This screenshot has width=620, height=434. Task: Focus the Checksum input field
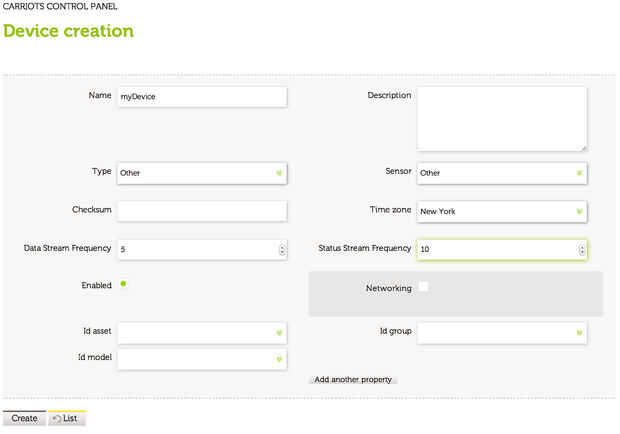pos(202,211)
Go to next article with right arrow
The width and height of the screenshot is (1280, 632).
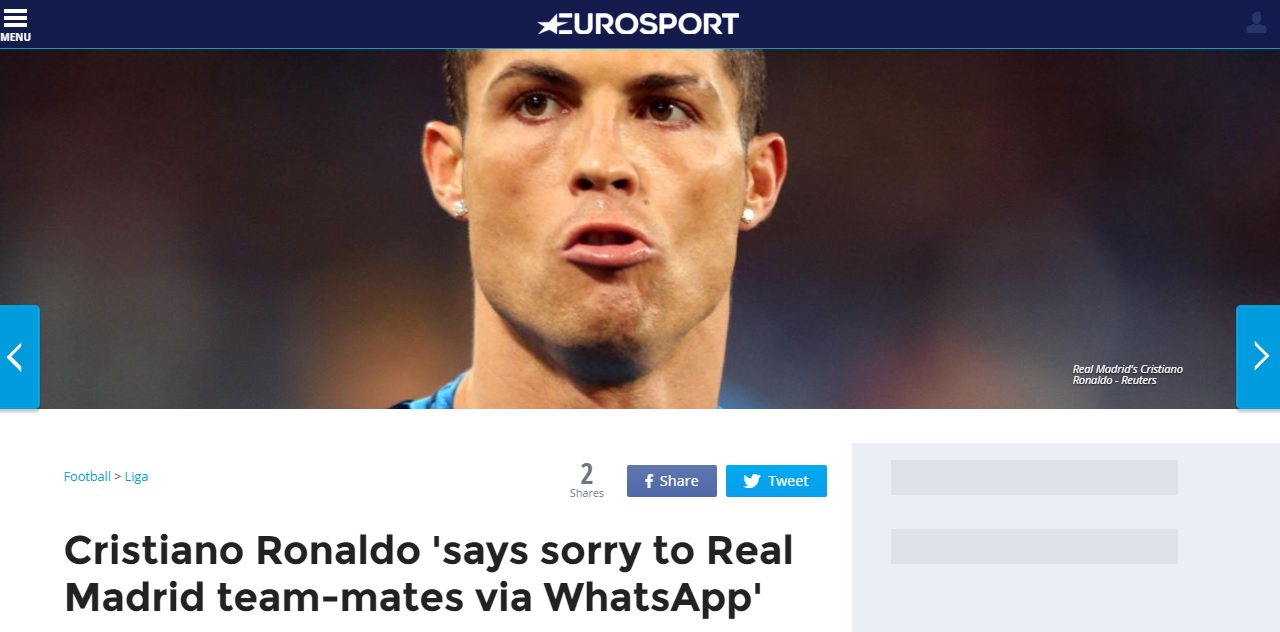pos(1259,356)
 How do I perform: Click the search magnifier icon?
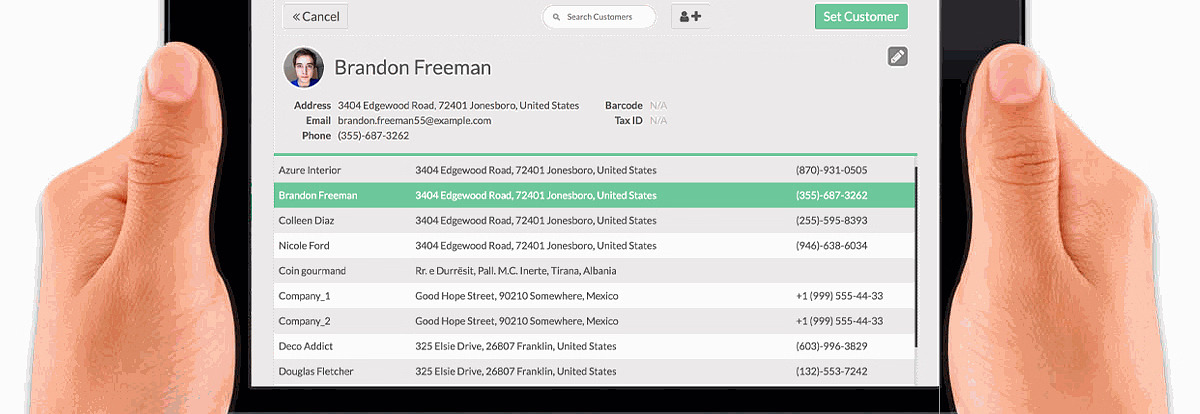tap(556, 17)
════
- _BRIEF_
Transcribe all of the listing precisely. The images stay out of it.

- _RESPONSE TO THE TASK_
This screenshot has width=620, height=434. Task: Focus the Checksum input field
pos(202,211)
Go to next article with right arrow
The width and height of the screenshot is (1280, 632).
pos(1259,356)
 How do I perform: Click the search magnifier icon?
tap(556, 17)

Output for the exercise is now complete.